Palestinian sci-fi! Good sci-fi should capture essential human dilemmas and shed light on philosophical issues. The stories here are mired in the conflict; the dreams can not reach beyond Apartheid walls, ethnic issues and surveillance states. It probably speaks more to the level and depth of Israeli oppression of Palestinians than the authors’ lack of imagination. Certain parts of certain texts show promise but few of the ideas can carry a story all the way. An interesting mix of styles, but all in all, unfortunately, still very immature and for a niched audience, to which I count myself.
Palestinian refugees are, in this sense, like nomads travelling across a landscape of memory. They carry their village in their hearts, like an internal compass where ‘north’ is always Palestine. They pass this compass down to their children, who sketch in the details on an ever-fading map…

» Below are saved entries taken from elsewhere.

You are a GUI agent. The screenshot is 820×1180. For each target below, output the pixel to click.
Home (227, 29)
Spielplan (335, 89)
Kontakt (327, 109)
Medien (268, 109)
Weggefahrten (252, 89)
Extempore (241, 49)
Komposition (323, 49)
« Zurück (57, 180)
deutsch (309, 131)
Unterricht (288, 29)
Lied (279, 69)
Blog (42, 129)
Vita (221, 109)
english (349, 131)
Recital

It is perhaps for this reason that the genre of science fiction has never been particularly popular among Palestinian authors; it is a luxury, to which Palestinians haven’t felt they can afford o escape. The cruel present (and the traumatic past) have too firm a grip on Palestinian writers’ imaginations for fanciful ventures into possible futures.
Majd Kayyal, N:
It’s a bitch, that thing they call an upbringing. Were only aware of the very end of its tail but its smooth slippery body stretches under our clothes and its head bites our children with poisonous memories, with images we spent a var and a lifetime trying to bury.